> [SOURCE PASSAGE]:
──────────────────────────────
Oireachtas Joint and Select Committees
Tuesday, 16 November 2021
Joint Committee On Children, Equality, Disability, Integration And Youth
Experiences of Migrant Communities Engaging with the Healthcare System and State Bodies: Discussion
Dr. Angela Skuce:
There are a number of organisations across the country working with Roma people. We all came together and we held teleconferences every two weeks because we knew that they would be very vulnerable to Covid, as they are to every other illness. Organisations, including the HSE and public health services, went into the local communities and populations of Roma people were identified across the country that previously nobody knew about. At all levels, some of them were well established and working in mainstream jobs, but many of them for cash-in-hand or on zero hours contracts. These people are not on anybody's radar because they are bunking in with other people, friends and families who might have tenancies. Covid revealed this and attempts are now under way to try to map the Roma population across Ireland to identify need, including for services.
We started collecting ethnic identifiers for health, especially in regard to Covid. That revealed two things. Prior to the vaccination coming on stream, we reckoned that Roma people were ten times more likely to die from Covid than the background population in Ireland. That is, probably, a reflection of their general health and the circumstances they live in, the social determinants of health more than anything. Now that we have such good vaccination rates, Roma people are approximately 50 times more likely to die from Covid because they have enormous vaccine hesitancy. They see the vaccine as an instrument of State control. They have such distrust in the health service, they think it is going to do them harm. It has proven very difficult to get any significant vaccine uptake with the Roma community.
On the health in general of the Roma community, they suffer the same health problems as everybody else but their conditions tend to be worse, to occur at higher frequency and to be less well looked after. They have higher rates of infectious diseases such as hepatitis and tuberculosis, TB. They tend to have lower childhood vaccination rates and, as such, they might have greater incidence of measles and so on. They are things that GPs and hospital can manage and the kinds of things that we are used to. They tend to have large families, starting at a very early age. That has health and social implications going forward. When they are able to access good healthcare, good maternity care and appropriate contraception, they do access it. That improves the outlook for the families as well.
──────────────────────────────
> [Source data]:
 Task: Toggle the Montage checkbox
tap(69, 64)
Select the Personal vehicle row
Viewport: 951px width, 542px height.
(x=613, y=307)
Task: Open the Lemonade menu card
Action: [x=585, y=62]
──────────────────────────────
> [PROMPT]: Transcribe the portion of the committee testimony that opens with "We started collecting" and closes with "the Roma community.". Draw only on the committee testimony and not on the material.

> [THE ANSWER]:
We started collecting ethnic identifiers for health, especially in regard to Covid. That revealed two things. Prior to the vaccination coming on stream, we reckoned that Roma people were ten times more likely to die from Covid than the background population in Ireland. That is, probably, a reflection of their general health and the circumstances they live in, the social determinants of health more than anything. Now that we have such good vaccination rates, Roma people are approximately 50 times more likely to die from Covid because they have enormous vaccine hesitancy. They see the vaccine as an instrument of State control. They have such distrust in the health service, they think it is going to do them harm. It has proven very difficult to get any significant vaccine uptake with the Roma community.